Mein Vater hat gesagt, das liegt dadran, dass die Klassen eine Abhängigkeit untereinander haben, ich sollte alle .class dateien in eine .java datei dekompilieren, und diese wieder kompilieren, aber das zeigte ähnliche Fehlermeldungen...

Hoffe mir kann jemand helfen 

MfG
Doopy


----------



## Empire Phoenix (27. Aug 2011)

Das decompilieren kannste halbwegs vergessen da die gescambelt ist.

Tip: Wireshark und die adresse wo er die news läd finden,
dann per hosts datei oder vergleichbaren umleitung auf eigene News machen.

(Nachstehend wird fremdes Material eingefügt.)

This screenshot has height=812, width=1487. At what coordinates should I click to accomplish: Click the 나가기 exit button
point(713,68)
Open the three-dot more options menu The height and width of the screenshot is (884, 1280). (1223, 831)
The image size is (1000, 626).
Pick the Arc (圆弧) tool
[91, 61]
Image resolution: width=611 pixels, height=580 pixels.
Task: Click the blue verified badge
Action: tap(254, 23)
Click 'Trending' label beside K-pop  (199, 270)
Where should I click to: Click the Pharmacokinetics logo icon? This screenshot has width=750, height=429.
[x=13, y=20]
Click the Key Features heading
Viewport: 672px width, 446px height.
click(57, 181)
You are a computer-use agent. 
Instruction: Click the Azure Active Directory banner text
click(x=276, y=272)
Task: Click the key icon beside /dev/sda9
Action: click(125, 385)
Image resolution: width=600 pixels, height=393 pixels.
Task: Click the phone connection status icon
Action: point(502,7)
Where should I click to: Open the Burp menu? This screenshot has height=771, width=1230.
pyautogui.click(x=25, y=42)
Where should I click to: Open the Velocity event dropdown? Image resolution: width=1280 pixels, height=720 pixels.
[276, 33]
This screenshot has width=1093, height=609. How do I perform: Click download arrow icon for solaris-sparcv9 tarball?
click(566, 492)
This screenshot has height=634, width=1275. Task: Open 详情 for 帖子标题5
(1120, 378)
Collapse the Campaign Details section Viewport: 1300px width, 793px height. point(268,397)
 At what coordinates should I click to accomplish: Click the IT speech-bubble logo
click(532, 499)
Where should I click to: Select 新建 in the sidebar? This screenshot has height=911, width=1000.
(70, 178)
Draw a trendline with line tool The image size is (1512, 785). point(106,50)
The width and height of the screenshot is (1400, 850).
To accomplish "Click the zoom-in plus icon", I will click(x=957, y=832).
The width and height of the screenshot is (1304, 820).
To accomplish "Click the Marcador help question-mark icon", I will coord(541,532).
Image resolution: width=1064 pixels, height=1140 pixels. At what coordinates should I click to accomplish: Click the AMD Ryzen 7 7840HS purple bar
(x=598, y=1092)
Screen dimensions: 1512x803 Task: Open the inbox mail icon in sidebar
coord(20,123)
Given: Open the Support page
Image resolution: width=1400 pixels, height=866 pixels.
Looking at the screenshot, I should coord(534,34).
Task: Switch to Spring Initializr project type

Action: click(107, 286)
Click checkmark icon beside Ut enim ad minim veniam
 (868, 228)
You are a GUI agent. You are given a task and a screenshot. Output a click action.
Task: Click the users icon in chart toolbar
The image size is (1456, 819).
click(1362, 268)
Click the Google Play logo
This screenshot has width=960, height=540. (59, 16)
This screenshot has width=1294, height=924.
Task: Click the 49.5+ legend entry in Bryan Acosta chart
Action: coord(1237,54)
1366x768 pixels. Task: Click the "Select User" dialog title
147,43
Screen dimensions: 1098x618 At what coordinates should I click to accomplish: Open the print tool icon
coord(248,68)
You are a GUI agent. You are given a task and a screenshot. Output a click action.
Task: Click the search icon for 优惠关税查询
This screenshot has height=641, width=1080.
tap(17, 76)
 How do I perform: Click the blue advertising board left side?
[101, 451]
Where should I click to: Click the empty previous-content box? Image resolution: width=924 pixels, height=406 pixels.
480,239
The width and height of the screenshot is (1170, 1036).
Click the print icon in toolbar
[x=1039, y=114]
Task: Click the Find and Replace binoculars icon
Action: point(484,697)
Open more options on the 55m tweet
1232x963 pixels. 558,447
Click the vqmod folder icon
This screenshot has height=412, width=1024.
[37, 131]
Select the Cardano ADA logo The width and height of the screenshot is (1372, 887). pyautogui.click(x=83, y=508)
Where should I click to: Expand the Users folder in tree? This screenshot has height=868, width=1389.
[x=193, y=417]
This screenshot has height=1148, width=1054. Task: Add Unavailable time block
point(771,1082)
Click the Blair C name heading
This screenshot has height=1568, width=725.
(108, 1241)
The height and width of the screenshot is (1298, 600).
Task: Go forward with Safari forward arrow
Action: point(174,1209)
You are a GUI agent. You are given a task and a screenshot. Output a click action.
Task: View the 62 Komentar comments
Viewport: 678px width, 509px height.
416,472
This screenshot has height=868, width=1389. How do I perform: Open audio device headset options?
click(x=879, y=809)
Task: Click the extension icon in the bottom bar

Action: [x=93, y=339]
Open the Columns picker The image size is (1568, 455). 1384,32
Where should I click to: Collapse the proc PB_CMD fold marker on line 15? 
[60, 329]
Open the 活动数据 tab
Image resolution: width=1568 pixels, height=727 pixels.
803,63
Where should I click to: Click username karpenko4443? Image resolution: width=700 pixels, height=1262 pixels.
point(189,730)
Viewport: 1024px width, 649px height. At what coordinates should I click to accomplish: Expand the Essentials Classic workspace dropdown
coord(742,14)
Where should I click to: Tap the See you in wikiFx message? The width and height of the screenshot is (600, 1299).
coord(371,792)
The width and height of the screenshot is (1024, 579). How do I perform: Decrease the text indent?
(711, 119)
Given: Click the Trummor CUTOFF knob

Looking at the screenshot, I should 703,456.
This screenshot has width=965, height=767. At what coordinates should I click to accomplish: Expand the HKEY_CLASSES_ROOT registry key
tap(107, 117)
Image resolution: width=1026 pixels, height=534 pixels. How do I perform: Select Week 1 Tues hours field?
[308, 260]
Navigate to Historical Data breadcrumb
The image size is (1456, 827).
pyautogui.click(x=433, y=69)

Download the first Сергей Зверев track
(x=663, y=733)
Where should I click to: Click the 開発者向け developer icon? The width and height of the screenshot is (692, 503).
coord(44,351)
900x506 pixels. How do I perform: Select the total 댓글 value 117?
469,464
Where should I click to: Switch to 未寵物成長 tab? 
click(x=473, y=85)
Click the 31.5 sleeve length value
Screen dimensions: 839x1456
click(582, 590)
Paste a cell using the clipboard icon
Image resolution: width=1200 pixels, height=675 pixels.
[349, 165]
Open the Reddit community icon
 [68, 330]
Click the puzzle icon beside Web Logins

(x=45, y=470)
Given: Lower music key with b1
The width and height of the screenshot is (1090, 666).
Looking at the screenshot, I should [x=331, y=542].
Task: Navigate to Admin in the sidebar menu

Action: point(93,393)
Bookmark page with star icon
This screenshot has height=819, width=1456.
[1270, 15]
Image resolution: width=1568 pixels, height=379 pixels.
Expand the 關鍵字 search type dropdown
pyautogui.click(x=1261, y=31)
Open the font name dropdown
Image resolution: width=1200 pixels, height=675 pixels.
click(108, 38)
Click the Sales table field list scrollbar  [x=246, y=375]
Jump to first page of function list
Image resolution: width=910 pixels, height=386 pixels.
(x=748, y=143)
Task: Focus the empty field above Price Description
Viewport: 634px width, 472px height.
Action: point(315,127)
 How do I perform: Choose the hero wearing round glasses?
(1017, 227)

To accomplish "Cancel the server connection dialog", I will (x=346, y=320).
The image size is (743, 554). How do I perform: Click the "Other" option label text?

Im übrigen würde eine erfolgreiche Dekompilierung, modifikation und dann an freunde verteilen folgendes bedeuten: ziemlich sicher nen EULA bruch, und wahrschenich auch die Kopirschutzgesetze.


----------



## Doopy (27. Aug 2011)

Danke erstmal, werds mal mit der umleitung versuchen.

Wegen dem Copyright... 
Wenn ich schreibe "alle Rechte gehen an Mojang", oder so ähnlich, wär das dann legal?
Weil es gibt ja auch den Anjocaido Launcher, wo man starten kann, ohne dass er sich beim Login mit minecraft.net verbindet, also dass man mit gecracktem Minecraft spielen kann...


MfG


----------



## Firephoenix (27. Aug 2011)

Hi,
was mir in dem Thread hier fehlt:

Das hier ist immer noch keine Minecraft-Forum.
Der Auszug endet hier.